About this task:
A word-for-word copy of the line containing "At what coordinates should I click to accomplish: Sort" and every following line to the end of the data below is all the answer should hold.

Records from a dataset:

++++++

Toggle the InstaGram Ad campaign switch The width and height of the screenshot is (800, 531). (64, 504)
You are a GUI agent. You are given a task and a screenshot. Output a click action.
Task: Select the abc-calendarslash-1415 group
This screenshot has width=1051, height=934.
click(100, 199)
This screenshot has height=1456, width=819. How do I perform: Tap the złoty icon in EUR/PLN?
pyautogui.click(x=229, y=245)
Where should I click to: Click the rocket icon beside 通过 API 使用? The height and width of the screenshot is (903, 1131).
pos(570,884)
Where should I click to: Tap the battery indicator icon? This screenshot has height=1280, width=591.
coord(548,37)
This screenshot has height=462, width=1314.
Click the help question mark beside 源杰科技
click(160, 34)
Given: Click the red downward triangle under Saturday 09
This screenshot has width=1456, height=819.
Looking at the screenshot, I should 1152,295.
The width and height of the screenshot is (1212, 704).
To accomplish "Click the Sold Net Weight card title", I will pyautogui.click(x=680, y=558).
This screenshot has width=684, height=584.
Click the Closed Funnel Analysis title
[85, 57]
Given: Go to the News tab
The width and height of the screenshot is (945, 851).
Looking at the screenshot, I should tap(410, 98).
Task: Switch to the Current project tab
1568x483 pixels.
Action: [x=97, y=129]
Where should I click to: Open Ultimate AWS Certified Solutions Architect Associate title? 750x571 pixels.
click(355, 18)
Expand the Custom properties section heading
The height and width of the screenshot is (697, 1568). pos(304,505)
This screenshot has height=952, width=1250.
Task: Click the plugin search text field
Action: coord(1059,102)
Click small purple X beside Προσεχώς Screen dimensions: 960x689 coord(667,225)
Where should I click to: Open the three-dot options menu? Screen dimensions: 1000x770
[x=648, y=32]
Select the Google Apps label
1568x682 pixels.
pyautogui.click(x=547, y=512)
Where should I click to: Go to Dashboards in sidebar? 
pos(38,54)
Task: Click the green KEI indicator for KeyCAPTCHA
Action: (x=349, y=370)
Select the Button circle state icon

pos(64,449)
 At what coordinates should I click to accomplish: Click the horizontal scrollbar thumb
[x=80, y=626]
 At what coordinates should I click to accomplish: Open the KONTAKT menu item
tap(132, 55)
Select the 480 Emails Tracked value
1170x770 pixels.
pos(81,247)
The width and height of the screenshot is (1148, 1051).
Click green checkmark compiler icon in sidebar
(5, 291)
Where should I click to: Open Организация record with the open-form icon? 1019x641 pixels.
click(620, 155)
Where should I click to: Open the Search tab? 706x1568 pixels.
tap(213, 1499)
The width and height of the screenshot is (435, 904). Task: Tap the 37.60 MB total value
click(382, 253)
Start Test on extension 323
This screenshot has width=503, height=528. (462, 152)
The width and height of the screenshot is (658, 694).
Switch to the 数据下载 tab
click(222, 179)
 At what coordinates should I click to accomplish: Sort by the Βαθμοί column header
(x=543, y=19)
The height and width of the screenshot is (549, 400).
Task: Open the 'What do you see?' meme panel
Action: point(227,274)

++++++

Result:
 At what coordinates should I click to accomplish: Sort by the Βαθμοί column header
(x=543, y=19)
The height and width of the screenshot is (549, 400).
Task: Open the 'What do you see?' meme panel
Action: point(227,274)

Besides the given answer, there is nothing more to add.